Task goal – Every line below that contains "list" is to be copied.

Raw data –
[Start of section]

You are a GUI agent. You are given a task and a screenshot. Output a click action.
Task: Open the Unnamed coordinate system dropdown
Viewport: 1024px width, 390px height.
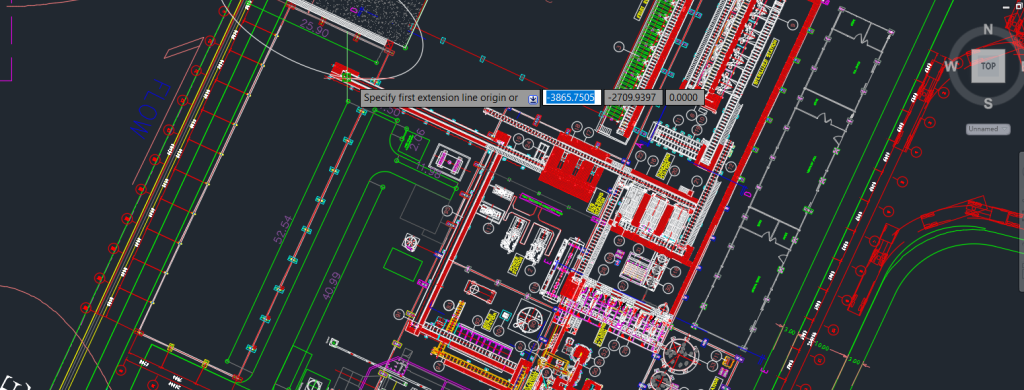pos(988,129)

[End of section]
[Start of section]

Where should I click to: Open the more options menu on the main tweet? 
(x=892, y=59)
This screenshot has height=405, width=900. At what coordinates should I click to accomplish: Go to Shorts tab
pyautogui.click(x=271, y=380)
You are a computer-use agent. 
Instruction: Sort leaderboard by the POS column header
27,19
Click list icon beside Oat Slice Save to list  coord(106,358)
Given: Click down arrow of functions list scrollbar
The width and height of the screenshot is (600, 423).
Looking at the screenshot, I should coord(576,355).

[End of section]

Written solution –
Click list icon beside Oat Slice Save to list  coord(106,358)
Given: Click down arrow of functions list scrollbar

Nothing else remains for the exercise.